Task objective:
Continue the passage below about CU-Boulder student life and athletics, starting right after its final sentence.

### Document segment

The death of Chi Psi pledge Gordie Bailey from alcohol poisoning during hazing in 2004 caused Boulder fraternities to reorganize and sever legal affiliation to the university. Students gathered for a candlelight vigil for the deceased football player on the Boulder campus on September 20, 2004.

=== Left Right TIM Improv Comedy ===
Started in 2008 by CU-Boulder students, Left Right TIM is the Boulder area's premier and longest-running improv comedy team, performing a weekly improvised comedy show every Friday during the university's academic year in the Hale Anthropology Building Room 270 of the school's campus. The team has performed in cities around the country as well as opening for established stand-up comedians and improv theaters.

==Sports, clubs, and traditions==

Sports teams at the school are called Buffaloes. The varsity athletic teams participate in the NCAA's Division I (FBS for football, see Bowl Championship Series) as a member of the Big 12 Conference. The school rejoined the Big 12 in 2024, ending its affiliation with the Pac-12 Conference. (CU had previously been a member of the former Big Eight Conference, whose members had merged with four schools of the former Southwest Conference to create the new Big 12 Conference in 1996.) The official school colors are silver and gold, as opposed to the common belief of black and gold. Silver and gold were chosen to represent the state's mineral wealth, but the colors did not look good together on the uniforms, so black was substituted. There are three official fight songs: "Glory Colorado", "Go Colorado", and "Fight CU." In the early 1980s, the Board of Regents changed the school colors to sky blue and gold; but the changed proved highly unpopular with students and alumni, and the colors were changed back after 1985.

In 1934, the university teams were officially nicknamed the "Buffaloes." Previous nicknames used by the press included the "Silver Helmets" and "Frontiersmen." The final game of 1934, against the University of Denver, saw the first running of a buffalo in a Colorado football game. A buffalo calf was rented from a local ranch and ran along the sidelines.

===Varsity athletics===

Official athletics logo

CU's varsity teams have won national championships in skiing, men's cross country, women's cross country, and football. Conference championships have also been won in several sports. Several club sports, such as cycling, swimming & diving, and triathlon, have won national championships in addition to the varsity teams.

######
### Record extracts

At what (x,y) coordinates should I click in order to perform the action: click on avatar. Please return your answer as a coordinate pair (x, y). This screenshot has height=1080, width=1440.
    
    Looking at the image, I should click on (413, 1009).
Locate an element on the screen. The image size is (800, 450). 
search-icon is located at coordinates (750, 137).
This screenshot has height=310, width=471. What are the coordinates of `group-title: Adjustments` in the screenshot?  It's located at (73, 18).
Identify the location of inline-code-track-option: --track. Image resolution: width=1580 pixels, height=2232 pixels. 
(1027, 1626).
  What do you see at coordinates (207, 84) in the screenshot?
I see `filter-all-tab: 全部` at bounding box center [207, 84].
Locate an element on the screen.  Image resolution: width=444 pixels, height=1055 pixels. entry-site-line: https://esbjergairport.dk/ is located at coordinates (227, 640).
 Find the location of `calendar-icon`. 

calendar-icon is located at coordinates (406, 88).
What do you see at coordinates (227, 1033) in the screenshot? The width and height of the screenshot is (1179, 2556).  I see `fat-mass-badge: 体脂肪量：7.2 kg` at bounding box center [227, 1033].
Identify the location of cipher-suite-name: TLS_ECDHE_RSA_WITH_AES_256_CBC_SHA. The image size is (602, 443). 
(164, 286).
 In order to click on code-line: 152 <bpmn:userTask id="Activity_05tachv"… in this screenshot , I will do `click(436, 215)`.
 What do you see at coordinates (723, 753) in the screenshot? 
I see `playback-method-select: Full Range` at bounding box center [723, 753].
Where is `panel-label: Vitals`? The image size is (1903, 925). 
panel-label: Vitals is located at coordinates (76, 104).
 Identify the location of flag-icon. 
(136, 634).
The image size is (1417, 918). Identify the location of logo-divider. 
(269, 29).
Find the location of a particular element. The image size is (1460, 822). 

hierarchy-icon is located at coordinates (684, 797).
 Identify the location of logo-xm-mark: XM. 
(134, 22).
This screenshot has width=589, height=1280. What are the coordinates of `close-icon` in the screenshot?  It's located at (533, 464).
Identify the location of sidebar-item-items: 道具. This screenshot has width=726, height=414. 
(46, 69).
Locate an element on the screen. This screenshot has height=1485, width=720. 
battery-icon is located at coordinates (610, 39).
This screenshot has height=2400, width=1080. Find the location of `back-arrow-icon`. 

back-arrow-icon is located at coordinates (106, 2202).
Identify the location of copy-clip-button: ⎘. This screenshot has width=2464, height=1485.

######

Response:
In football, CU enjoys an in-state rivalry with the Colorado State Rams in the "Rocky Mountain Showdown", a game that was formerly played at the neutral site Empower Field at Mile High in Denver. Additionally, Colorado and former Big Eight and Big 12 rival Nebraska Cornhuskers have played some notable games, often finishing their respective seasons in nationally televised confrontations on the Friday following Thanksgiving since the 1990s. This ended after the 2010 season as a result of CU joining the Pac-12 and Nebraska joining the Big Ten Conference. The team has seen renewed success since 2023 with former NFL star Deion Sanders as head coach.

===Club sports===

CU also maintains one of the largest club sports departments in the U.S. It supports over 30 club teams with leading clubs such as both men's and women's water polo, crew, cycling, ultimate, swimming & diving, fencing, men's lacrosse, baseball, softball, ice hockey, rugby union, and the CU Triathlon Team.

===Mascot and spirit program===

CU also includes a spirit program. The spirit program consists of three teams: two cheerleading squads and the CU Express Dance Team. The cheerleading program consists of a competitive co-ed squad as well as a competitive all-girl squad. Both the cheerleading squad and the Express Dance Team compete at NCA/NDA College Nationals. In 2007, the cheerleading squad finished sixth at NCA Nationals in Daytona Beach, Florida. All squads support the home games of football, Women's Basketball, Men's Basketball, and Women's Volleyball teams, along with other athletic and social events.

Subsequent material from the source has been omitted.